(Records provided)

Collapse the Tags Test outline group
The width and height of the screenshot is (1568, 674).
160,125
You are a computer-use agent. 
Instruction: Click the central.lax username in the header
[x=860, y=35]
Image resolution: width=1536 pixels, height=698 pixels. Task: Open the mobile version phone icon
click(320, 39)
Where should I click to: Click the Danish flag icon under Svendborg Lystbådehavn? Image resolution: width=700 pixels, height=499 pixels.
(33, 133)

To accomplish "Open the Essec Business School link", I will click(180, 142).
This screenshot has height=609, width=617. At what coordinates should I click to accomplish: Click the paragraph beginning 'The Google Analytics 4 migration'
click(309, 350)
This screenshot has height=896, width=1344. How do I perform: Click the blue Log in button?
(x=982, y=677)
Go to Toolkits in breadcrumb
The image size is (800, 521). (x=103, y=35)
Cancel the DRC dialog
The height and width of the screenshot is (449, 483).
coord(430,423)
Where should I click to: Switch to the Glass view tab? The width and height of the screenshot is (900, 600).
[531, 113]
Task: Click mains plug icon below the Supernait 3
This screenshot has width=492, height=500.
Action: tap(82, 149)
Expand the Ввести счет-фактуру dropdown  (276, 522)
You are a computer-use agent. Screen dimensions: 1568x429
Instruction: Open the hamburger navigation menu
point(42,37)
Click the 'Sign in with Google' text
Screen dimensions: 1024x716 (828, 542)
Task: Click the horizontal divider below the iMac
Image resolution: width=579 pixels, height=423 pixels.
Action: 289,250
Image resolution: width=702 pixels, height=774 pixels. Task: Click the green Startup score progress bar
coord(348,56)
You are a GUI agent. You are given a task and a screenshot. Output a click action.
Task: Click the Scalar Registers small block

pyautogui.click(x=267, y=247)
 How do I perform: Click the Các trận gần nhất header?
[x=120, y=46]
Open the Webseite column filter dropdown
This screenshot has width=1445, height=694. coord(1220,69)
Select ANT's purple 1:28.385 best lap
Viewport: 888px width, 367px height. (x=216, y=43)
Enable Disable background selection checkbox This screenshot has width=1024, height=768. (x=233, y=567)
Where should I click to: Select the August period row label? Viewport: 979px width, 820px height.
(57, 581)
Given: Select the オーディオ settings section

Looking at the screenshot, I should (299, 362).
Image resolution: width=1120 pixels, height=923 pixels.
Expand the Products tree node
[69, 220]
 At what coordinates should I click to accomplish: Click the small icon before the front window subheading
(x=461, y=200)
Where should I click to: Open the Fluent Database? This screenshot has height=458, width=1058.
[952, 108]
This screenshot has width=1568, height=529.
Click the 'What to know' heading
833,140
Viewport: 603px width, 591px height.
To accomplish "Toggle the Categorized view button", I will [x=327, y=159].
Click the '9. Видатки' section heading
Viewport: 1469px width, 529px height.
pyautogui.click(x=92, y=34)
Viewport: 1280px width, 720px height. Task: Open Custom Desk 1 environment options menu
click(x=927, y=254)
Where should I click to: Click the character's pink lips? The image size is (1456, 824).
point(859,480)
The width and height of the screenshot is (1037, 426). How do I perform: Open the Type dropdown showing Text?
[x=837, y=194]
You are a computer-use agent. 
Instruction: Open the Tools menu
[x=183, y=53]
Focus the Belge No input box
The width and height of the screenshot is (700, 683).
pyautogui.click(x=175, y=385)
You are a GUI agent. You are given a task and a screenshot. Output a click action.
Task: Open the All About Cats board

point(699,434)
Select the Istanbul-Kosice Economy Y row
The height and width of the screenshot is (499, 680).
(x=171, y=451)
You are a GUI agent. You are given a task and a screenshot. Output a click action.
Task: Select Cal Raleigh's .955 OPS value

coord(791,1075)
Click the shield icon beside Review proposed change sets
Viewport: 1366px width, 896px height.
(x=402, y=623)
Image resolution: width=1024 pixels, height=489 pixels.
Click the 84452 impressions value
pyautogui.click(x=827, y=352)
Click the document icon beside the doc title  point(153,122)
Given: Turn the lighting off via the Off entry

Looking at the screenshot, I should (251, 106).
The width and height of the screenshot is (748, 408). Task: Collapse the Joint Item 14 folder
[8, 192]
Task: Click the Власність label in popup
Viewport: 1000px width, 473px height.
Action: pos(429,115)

(End Records provided)

● **Task to complete**
Copy every line above without altering a word.

● **Exercise solution**
Collapse the Tags Test outline group
The width and height of the screenshot is (1568, 674).
160,125
You are a computer-use agent. 
Instruction: Click the central.lax username in the header
[x=860, y=35]
Image resolution: width=1536 pixels, height=698 pixels. Task: Open the mobile version phone icon
click(320, 39)
Where should I click to: Click the Danish flag icon under Svendborg Lystbådehavn? Image resolution: width=700 pixels, height=499 pixels.
(33, 133)

To accomplish "Open the Essec Business School link", I will click(180, 142).
This screenshot has height=609, width=617. At what coordinates should I click to accomplish: Click the paragraph beginning 'The Google Analytics 4 migration'
click(309, 350)
This screenshot has height=896, width=1344. How do I perform: Click the blue Log in button?
(x=982, y=677)
Go to Toolkits in breadcrumb
The image size is (800, 521). (x=103, y=35)
Cancel the DRC dialog
The height and width of the screenshot is (449, 483).
coord(430,423)
Where should I click to: Switch to the Glass view tab? The width and height of the screenshot is (900, 600).
[531, 113]
Task: Click mains plug icon below the Supernait 3
This screenshot has width=492, height=500.
Action: tap(82, 149)
Expand the Ввести счет-фактуру dropdown  (276, 522)
You are a computer-use agent. Screen dimensions: 1568x429
Instruction: Open the hamburger navigation menu
point(42,37)
Click the 'Sign in with Google' text
Screen dimensions: 1024x716 (828, 542)
Task: Click the horizontal divider below the iMac
Image resolution: width=579 pixels, height=423 pixels.
Action: 289,250
Image resolution: width=702 pixels, height=774 pixels. Task: Click the green Startup score progress bar
coord(348,56)
You are a GUI agent. You are given a task and a screenshot. Output a click action.
Task: Click the Scalar Registers small block

pyautogui.click(x=267, y=247)
 How do I perform: Click the Các trận gần nhất header?
[x=120, y=46]
Open the Webseite column filter dropdown
This screenshot has width=1445, height=694. coord(1220,69)
Select ANT's purple 1:28.385 best lap
Viewport: 888px width, 367px height. (x=216, y=43)
Enable Disable background selection checkbox This screenshot has width=1024, height=768. (x=233, y=567)
Where should I click to: Select the August period row label? Viewport: 979px width, 820px height.
(57, 581)
Given: Select the オーディオ settings section

Looking at the screenshot, I should (299, 362).
Image resolution: width=1120 pixels, height=923 pixels.
Expand the Products tree node
[69, 220]
 At what coordinates should I click to accomplish: Click the small icon before the front window subheading
(x=461, y=200)
Where should I click to: Open the Fluent Database? This screenshot has height=458, width=1058.
[952, 108]
This screenshot has width=1568, height=529.
Click the 'What to know' heading
833,140
Viewport: 603px width, 591px height.
To accomplish "Toggle the Categorized view button", I will [x=327, y=159].
Click the '9. Видатки' section heading
Viewport: 1469px width, 529px height.
pyautogui.click(x=92, y=34)
Viewport: 1280px width, 720px height. Task: Open Custom Desk 1 environment options menu
click(x=927, y=254)
Where should I click to: Click the character's pink lips? The image size is (1456, 824).
point(859,480)
The width and height of the screenshot is (1037, 426). How do I perform: Open the Type dropdown showing Text?
[x=837, y=194]
You are a computer-use agent. 
Instruction: Open the Tools menu
[x=183, y=53]
Focus the Belge No input box
The width and height of the screenshot is (700, 683).
pyautogui.click(x=175, y=385)
You are a GUI agent. You are given a task and a screenshot. Output a click action.
Task: Open the All About Cats board

point(699,434)
Select the Istanbul-Kosice Economy Y row
The height and width of the screenshot is (499, 680).
(x=171, y=451)
You are a GUI agent. You are given a task and a screenshot. Output a click action.
Task: Select Cal Raleigh's .955 OPS value

coord(791,1075)
Click the shield icon beside Review proposed change sets
Viewport: 1366px width, 896px height.
(x=402, y=623)
Image resolution: width=1024 pixels, height=489 pixels.
Click the 84452 impressions value
pyautogui.click(x=827, y=352)
Click the document icon beside the doc title  point(153,122)
Given: Turn the lighting off via the Off entry

Looking at the screenshot, I should (251, 106).
The width and height of the screenshot is (748, 408). Task: Collapse the Joint Item 14 folder
[8, 192]
Task: Click the Власність label in popup
Viewport: 1000px width, 473px height.
Action: pos(429,115)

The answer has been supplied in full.